Kyiv has been trying to curb spiritual links with Russia for years -- a process that was accelerated by Moscow's 2022 invasion, which the powerful Russian Orthodox Church endorsed.
A majority of MPs approved the bill outlawing religious organisations linked with Russia, including the Russia-linked Ukrainian Orthodox Church (UOC), which is linked to the Moscow patriarchate.
The bill needs to be signed by President Volodymyr Zelensky to come into force and will take years to implement, but still caused dismay among followers of the Ukrainian Orthodox Church.
In Kyiv, believers were praying outside the Russian-affiliated part of the historic Kyiv Pechersk Lavra monastery, a normal scene since the section was closed to the public last year.
"There's no politics here.

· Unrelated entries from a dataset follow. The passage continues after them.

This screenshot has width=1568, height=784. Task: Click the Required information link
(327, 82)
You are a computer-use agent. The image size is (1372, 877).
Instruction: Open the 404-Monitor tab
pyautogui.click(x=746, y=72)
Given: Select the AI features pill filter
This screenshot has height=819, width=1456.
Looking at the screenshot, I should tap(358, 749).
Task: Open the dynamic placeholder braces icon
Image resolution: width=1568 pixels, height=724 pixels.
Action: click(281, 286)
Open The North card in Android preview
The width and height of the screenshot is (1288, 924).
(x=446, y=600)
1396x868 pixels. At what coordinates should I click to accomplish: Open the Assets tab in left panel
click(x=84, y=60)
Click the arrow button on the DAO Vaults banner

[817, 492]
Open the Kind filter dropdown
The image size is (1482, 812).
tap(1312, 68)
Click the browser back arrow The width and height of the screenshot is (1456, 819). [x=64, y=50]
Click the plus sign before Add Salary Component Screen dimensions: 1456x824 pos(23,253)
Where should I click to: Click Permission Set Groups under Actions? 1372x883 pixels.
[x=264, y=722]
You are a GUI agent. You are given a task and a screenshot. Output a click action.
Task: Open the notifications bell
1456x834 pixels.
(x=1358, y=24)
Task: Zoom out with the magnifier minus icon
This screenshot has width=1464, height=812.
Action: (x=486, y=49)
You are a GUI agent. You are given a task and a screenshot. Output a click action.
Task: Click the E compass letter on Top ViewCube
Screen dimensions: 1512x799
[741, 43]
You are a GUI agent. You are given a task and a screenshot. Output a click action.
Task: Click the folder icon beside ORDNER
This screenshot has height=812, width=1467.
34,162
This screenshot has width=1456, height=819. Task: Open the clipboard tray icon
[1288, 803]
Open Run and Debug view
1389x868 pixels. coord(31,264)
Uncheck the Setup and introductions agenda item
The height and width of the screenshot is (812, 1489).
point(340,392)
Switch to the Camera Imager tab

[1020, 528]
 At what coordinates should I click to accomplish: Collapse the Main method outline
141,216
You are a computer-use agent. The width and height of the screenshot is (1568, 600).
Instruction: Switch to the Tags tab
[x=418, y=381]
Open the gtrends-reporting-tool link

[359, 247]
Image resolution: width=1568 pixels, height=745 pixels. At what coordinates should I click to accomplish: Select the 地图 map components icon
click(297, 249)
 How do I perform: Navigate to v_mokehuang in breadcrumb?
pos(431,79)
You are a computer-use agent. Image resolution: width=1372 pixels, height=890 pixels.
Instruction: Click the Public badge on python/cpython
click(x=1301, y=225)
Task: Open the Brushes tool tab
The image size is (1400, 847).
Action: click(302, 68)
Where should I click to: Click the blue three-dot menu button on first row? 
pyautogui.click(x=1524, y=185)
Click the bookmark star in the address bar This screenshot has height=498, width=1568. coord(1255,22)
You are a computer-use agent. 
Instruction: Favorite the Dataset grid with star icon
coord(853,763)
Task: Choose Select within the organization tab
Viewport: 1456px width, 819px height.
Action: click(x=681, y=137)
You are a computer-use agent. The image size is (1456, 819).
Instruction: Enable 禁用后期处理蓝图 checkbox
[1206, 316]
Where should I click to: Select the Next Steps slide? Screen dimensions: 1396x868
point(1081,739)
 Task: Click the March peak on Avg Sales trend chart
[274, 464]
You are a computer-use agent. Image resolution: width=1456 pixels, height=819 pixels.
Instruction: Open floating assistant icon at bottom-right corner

We just come and pray for our children and our loved ones... I've never seen any KGB agents," said 56-year-old Svetlana, who declined to give her name due to the sensitivity of the question.
In a lilac dress and matching headscarf, Svetlana said she had been baptised and married in the church and worried about its potential full closure.
"If they close, people will still pray in the streets, maybe we'll put up tents, there will be prayers anyway," Svetlana said.
- 'Everything is political' -
The schism between Ukrainian and Russian-linked Churches was triggered by Russia's annexation of Crimea in 2014 and the war between Kyiv and Moscow-backed separatists in the east.
The Istanbul-based head of the Eastern Orthodox Church granted a breakaway wing, called the Orthodox Church of Ukraine (OCU), autocephaly -- religious independence -- from the Moscow Patriarchate in 2019.
The Moscow-linked Ukrainian Orthodox Church officially broke ties with its Russian counterpart in 2022, but some lawmakers have accused its leaders of collaborating with Russian clergymen despite the invasion.
"Everything is political. There can be no such thing as art, sports, or even religion outside politics," reacted 21-year-old Igor.
He was in the Ukrainian-affiliated part of the Lavra monastery, which remains open.
"I actually totally support this ban," he said, accusing the Russian Orthodox Church of being a Kremlin agent that "has metastasized so much that we will be fighting it for decades."
The bill was welcomed by Zelensky's office.
"There will be no Moscow Church in Ukraine," Andriy Yermak, Zelensky's chief of staff, said on Telegram.
Lawmaker Iryna Gerashchenko called the vote historic.
"This is a matter of national security, not religion," she said in a post on Telegram.
In Moscow, Russian foreign ministry spokeswoman Maria Zakharova said Ukraine was trying to "destroy... true Orthodoxy."